Source text
----

THOMAS Alexander Erskine rejoiced in the titles of Lord Pittenweem, Viscount Fenton, and Sixth Earl of Kellie, but was known to his retainers as “Fiddler Tam” on account of his skill on the violin, so please forgive him his hereditary titles. He was born at Kellie Castle in Fife on September 1, 1732, making him an exact contemporary of Haydn. He is variously referred to as Kelly, Kellie and Thomas Erskine. Here we shall give him his title in the proper spelling of his family seat – Kellie, and I want you to like him, both for his music and for himself.

Kellie’s father, the fifth earl, was an amiable drunk who “came out” for Bonnie Prince Charlie, in full Highland gear and with the two retainers he persuaded to join him. He fled from the field at Culloden and eventually gave himself up and was imprisoned in Edinburgh Castle until 1753. This hopeless gesture left the heir with reduced prospects but instead of looking for gainful employment, young Kellie went to Mannheim in Germany to study composition with Johann Stamitz. Stamitz was a big cheese in those days and the “school” of composition founded by him and his son had a considerable influence on the young Mozart.

But Kellie got there first and, on his return to Scotland, he lived off the sale of the lands he inherited. I’m glad he did, because it allowed him to be a composer.

Many years later, Charles Burney wrote: “The late Earl of Kellie, who was possessed of more musical science than any dilettanti with whom I was ever acquainted ... shut himself up at Mannheim ... studied composition, and practised the violin with such serious application, that, at his return ... there was no part of theoretical or practical music in which he was not equally versed with the greatest professors of his time. Indeed, he had a strength of hand on the violin, and a genius for composition, with which few professors are gifted.”

When Kellie returned from Mannheim he became a central figure in British musical life. The new disciplined Mannheim style, with its dramatic crescendos, was a thrilling novelty in the London of the 1760s, and Kellie was the first to exploit it in Britain. Robert Bremner (another Scot) published six of Kellie’s symphonies Op.1 in 1761, and soon afterwards, Collett, Hook and Norris followed Kellie’s lead. He is said to have persuaded the violinist and composer François Hippolyte Barthélemon to leave the (French) Irish Brigade in 1761 to become a professional musician, and John Collett dedicated his 1766 symphonies to him in glowing terms in which genuine gratitude shines through the conventional obsequiousness:

“My Lord, Although these Symphonies to which I hereby presume to affix your Lordship’s Name, have already had the honour of your approbation, Yet I offer them with the greatest diffidence, when I consider what will, perhaps, be expected from anything which you consent to Patronize.

----

Raw data
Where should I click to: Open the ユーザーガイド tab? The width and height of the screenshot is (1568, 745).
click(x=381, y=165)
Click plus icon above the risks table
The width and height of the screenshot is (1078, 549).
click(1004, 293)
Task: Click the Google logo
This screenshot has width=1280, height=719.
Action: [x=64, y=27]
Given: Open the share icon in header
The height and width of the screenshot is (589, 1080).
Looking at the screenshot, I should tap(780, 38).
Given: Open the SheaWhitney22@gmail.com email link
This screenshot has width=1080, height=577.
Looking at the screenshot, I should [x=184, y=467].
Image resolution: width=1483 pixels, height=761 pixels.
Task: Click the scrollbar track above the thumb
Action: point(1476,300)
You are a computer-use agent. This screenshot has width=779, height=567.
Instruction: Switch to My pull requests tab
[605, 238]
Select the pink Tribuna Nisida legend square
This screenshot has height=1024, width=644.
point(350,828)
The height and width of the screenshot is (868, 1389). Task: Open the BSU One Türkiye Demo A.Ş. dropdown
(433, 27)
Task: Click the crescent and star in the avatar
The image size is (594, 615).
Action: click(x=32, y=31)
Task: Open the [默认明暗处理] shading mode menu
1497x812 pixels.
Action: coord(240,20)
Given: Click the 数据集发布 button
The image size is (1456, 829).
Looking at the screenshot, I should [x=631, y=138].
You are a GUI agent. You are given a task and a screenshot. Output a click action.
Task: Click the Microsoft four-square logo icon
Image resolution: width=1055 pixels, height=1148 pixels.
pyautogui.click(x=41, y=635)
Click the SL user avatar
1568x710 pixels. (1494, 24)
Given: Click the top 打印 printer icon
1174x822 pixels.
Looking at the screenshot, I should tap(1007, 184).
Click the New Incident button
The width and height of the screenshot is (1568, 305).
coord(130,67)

----

Problems to work on
a) In the Kellie passage:
(i) Where was Kellie born?
(ii) With whom did he study composition at Mannheim?
(iii) Who published six of his symphonies, Op.1, in 1761?
b) Could you revise the Kellie passage between "THOMAS Alexander Erskine" and "and for himself.", inclusive, with "Fiddler Tam" replaced by "Fiddling Tom"?
c) How would you put this sentence from the Kellie passage into Spanish: "I’m glad he did, because it allowed him to be a composer."
Use only the Kellie passage, not the records.

Solutions to each task
a)
(i) Kellie Castle in Fife
(ii) Johann Stamitz
(iii) Robert Bremner

b)
THOMAS Alexander Erskine rejoiced in the titles of Lord Pittenweem, Viscount Fenton, and Sixth Earl of Kellie, but was known to his retainers as “Fiddling Tom” on account of his skill on the violin, so please forgive him his hereditary titles. He was born at Kellie Castle in Fife on September 1, 1732, making him an exact contemporary of Haydn. He is variously referred to as Kelly, Kellie and Thomas Erskine. Here we shall give him his title in the proper spelling of his family seat – Kellie, and I want you to like him, both for his music and for himself.

c) Me alegro de que lo hiciera, porque eso le permitió ser compositor.